▶ Exercise objective:
Quote the article on Mere Dad Ki Dulhan below word for word, from "Mere Dad Ki Dulhan, A Daily Soap That Cherishes" to "heard it right.".

[Excerpted passage Boundary: Start]

Mere Dad Ki Dulhan, A Daily Soap That Cherishes Feminist Fathers
I don’t watch daily soaps because their plot-lines are predictable, exaggerated and deeply patriarchal and misogynist. But recently, while browsing through the TV, I stumbled upon a show that completely changed my mindset. Mere Dad Ki Dulhan, a daily soap that started last year has hooked me for its different plot-line and especially that which addresses feminism. Yes, you heard it right.
The show stars Varun Badola as Amber Sharma, a widower and a father of 23 plus woman, Nia, played by Anjali Tatrari. Set in Ghaziabad, the basic idea of the show is that an empowered daughter wants her father to find a partner and alleviate his loneliness after her mother’s death. The father is reluctant as he thinks that finding a new partner will mean deceiving his deceased wife whom he loves dearly, the daughter herself sets him up with different women. And Guneet Sikka played by Shweta Tiwari, who Sharma falls in love with, is ultimately the Dad ki Dulhan showing us that love has no age.
The first reason why I find this show feminist is the father-daughter relationship the show portrays. The duo shares a relationship that is much different than the one that we usually witness in Indian families. They are like best friends, who have movie nights at home and outside, turns to cook food, to give hair champi to each other and whatnot. In the absence of Nia’s mother, Amber Sharma (the father) takes on all the roles that usually a mother is supposed to do. He is a feminist father who encourages his daughter to move forward in her choice of career, pampers her on a bad day at work and even gives her relationship advises (although reluctantly). There are situations in the show when Amber Sharma is conflicted between his responsibility as a father and his daughter’s personal freedom and right to make her own decisions. And ultimately, the rational choice that he makes is to let Nia decide for her life.
The relationship takes a new turn when Amber Sharma’s romantic relationship with Guneet Sikka (Shweta Tiwari) begins. Nia becomes an understanding and supportive daughter who considers her father as a human being with desires and in need of a companion. She is the one who initiates the discussion with her father that he should start dating. How many daughters are able to speak so freely about love, desires and relationships with their fathers? When she comes to know about Amber and Guneet Sikka, elated Nia hugs her father making him realise that there is nothing wrong in loving and her father warmly says “Tu badi ho gyi hai.” It is a treat to eyes to see Nia discussing with her father about his relationship status, training him how to behave when he goes on a date, choosing the right clothes for him, teasing him when he blushed and planning how to propose and get Guneet Sikka’s mother to accept their relationship.
This brings me to yet another feminist aspect of the show, its portrayal of feminist women characters who are empowered and make their own decisions. Nia Sharma’s empowered and that is visible in the way she tackles with her problems on her own, never gives up or lets her gender decide her choices. Not once in the show till now she was pressurised by her father to get married.

[Excerpted passage Boundary: End]
[Supplied entries Boundary: Start]

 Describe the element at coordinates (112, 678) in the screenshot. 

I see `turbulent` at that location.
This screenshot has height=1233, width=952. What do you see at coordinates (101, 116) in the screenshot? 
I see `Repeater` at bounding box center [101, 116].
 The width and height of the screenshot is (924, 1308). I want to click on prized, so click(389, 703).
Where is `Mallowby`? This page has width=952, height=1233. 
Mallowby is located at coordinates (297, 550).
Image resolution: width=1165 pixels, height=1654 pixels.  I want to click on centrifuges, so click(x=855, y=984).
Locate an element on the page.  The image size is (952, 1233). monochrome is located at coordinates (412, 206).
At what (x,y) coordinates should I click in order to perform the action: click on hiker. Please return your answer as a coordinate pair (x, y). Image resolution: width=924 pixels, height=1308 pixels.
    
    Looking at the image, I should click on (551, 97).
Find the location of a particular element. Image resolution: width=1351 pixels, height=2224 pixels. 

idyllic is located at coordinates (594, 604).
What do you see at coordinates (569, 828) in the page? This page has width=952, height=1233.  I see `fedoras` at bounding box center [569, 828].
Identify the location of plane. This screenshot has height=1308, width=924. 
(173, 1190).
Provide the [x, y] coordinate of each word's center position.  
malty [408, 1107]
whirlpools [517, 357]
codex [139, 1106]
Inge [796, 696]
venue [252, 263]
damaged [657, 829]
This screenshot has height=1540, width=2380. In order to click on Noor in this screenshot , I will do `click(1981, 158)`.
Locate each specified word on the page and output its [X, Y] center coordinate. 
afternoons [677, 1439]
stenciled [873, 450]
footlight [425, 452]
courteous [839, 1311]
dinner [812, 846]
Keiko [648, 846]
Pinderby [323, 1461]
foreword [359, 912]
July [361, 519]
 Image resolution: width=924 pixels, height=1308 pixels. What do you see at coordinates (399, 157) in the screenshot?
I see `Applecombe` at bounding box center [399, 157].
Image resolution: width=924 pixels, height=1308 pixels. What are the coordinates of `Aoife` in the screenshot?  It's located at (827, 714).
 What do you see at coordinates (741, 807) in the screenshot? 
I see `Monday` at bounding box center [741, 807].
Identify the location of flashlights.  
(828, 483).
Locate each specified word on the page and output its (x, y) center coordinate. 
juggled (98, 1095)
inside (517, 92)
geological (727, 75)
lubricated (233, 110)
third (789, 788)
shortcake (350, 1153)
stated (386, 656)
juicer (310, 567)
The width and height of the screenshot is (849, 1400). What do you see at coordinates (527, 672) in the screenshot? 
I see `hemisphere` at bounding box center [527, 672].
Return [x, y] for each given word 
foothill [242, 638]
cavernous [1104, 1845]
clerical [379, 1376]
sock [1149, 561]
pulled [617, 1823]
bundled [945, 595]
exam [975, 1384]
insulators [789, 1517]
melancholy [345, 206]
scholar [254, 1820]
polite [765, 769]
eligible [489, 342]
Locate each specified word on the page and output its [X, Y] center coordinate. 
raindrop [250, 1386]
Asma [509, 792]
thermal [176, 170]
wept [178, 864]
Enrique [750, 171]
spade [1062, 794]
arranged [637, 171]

[Supplied entries Boundary: End]

▶ Response to the task:
Mere Dad Ki Dulhan, A Daily Soap That Cherishes Feminist Fathers
I don’t watch daily soaps because their plot-lines are predictable, exaggerated and deeply patriarchal and misogynist. But recently, while browsing through the TV, I stumbled upon a show that completely changed my mindset. Mere Dad Ki Dulhan, a daily soap that started last year has hooked me for its different plot-line and especially that which addresses feminism. Yes, you heard it right.